Dubai: The Emirates Human Rights Association said that the trial of those convicted of being part of the Egyptian-Emirati branch of the Muslim Brotherhood was in accordance with the international human rights.
Mohammad Salem Al Kaabi, member of the board of directors, and member of the team that oversaw the case and the trial, said that the trial of the 20 Egyptian members of the Brotherhood and the 10 Emirati members was transparent, fair and public.
The statement came in a press conference held at the association’s headquarters in Dubai on Tuesday afternoon, following the Federa Court verdict that was made earlier that day in Abu Dhabi.

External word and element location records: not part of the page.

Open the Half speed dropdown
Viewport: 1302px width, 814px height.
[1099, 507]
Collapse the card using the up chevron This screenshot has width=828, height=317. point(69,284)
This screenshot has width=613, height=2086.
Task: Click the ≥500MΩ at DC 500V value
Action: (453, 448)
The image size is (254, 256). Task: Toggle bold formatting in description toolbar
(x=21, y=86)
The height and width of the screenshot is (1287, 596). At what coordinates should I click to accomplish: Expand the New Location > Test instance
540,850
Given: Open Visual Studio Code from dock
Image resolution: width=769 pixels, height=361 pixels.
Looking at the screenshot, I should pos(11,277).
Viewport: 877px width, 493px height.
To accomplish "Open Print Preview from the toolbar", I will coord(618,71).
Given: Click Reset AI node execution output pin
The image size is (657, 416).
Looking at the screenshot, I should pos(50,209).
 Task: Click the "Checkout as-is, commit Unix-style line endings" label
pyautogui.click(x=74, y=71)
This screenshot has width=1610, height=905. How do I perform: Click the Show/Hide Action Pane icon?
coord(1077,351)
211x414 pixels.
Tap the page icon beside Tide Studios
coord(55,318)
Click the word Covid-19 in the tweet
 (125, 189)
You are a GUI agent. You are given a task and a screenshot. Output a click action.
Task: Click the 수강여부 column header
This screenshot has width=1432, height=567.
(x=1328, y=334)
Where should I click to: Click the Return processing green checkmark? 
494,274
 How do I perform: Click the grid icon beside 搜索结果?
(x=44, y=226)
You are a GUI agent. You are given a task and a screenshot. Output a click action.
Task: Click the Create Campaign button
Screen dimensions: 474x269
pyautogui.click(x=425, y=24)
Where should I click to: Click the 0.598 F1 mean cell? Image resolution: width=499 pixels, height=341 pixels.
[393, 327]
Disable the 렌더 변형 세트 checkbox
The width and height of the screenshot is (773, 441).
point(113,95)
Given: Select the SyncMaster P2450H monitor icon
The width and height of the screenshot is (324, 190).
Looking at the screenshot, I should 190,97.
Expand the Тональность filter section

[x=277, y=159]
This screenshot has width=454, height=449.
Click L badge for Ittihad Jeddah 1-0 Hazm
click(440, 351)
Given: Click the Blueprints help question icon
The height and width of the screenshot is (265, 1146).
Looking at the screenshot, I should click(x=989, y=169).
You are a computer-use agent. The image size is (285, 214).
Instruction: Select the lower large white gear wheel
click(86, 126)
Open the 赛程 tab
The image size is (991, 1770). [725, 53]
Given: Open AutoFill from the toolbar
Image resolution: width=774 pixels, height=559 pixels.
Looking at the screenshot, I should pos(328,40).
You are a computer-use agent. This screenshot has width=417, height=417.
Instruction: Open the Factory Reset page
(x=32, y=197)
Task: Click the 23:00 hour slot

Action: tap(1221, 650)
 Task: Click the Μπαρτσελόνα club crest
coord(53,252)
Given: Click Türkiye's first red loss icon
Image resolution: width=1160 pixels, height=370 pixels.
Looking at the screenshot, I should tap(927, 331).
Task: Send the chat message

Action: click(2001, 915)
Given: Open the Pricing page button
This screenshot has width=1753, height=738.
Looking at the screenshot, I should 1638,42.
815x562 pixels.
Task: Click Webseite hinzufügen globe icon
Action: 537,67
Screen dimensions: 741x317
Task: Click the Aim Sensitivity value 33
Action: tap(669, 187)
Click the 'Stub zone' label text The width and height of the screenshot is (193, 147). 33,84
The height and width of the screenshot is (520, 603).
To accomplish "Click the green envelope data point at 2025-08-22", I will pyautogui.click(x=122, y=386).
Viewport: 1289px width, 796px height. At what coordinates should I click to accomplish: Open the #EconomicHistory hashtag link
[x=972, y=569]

He added that the “convicts were given the chance throughout the duration of the trial to defend themselves personally, and through the lawyers that they, or members of their family appointed”.
Khalid Al Houssani, Secertary General of the Association, and part of the team that attended the trials, said that the convicts received all their rights that are guaranteed by the UAE law.
“The same team will continue to follow up with the convicts in jail and their families, to ensure they are receiving their full rights,” Al Houssani said.
The team oversaw the trials as well as visited the convicts during the investigation period, when they were at State Security in Abu Dhabi.
Al Kaabi denied reports that the convicts were tortured. “We did not receive any complaints and we personally saw the convicts and there were no signs of torture.”
He said that from the day the convicts were arrested to the day of the verdict, everything was legal and did not breach any laws.
Jameela Rashid Al Hameli, Board member of the association, who also attended the trials said that she only received one verbal complaint from one of the convicts’ wife.
“She said that her husband did not have access to his lawyer, and that he was sick and was not receiving adequate treatment ... so I asked her to send in a written complaint to the association and gave her all the information, but she never filed,” Al Hameli said.
According to the association’s rules, the association cannot take action unless there is a written complaint.
The team also denied that the convicts had no access to lawyers.
Al Kaabi explained that there were three lawyers appointed to defend those implicated in the case. He said two of the lawyers met with the convicts, while one of the lawyers did not apply for the required permissions to visit his defendants, and that led to the complaints from the convicts that they had no access to a lawyer.
It was the lawyer’s shortcoming, Al Kaabi said, and the UAE should not be blamed for it.